- Task
Search the data below for the word "accomplish" and report how many lines contain it, with no added words.

***

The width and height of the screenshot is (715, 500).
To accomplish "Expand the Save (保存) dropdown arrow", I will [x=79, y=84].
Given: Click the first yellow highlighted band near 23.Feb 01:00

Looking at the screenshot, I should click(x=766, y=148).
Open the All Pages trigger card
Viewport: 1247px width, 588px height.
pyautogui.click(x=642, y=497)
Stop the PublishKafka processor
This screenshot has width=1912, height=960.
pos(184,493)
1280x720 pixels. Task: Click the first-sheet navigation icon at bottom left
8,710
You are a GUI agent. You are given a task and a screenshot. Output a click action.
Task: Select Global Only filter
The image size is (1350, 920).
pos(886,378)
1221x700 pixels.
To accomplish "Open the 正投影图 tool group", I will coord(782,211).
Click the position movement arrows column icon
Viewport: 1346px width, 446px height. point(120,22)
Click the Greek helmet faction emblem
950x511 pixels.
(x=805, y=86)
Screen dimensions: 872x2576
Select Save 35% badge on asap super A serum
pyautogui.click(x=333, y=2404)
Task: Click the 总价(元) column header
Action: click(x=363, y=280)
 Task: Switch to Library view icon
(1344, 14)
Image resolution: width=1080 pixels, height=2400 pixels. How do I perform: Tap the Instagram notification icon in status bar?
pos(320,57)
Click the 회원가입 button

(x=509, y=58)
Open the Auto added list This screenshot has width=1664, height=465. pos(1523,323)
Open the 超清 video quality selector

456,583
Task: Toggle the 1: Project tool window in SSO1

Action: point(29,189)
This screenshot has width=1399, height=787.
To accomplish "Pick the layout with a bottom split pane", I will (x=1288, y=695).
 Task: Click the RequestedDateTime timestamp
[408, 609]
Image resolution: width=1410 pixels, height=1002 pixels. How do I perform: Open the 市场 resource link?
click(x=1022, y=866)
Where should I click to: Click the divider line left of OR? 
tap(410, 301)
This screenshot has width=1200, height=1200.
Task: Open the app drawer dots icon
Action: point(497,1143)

***

- Solution for this exercise
3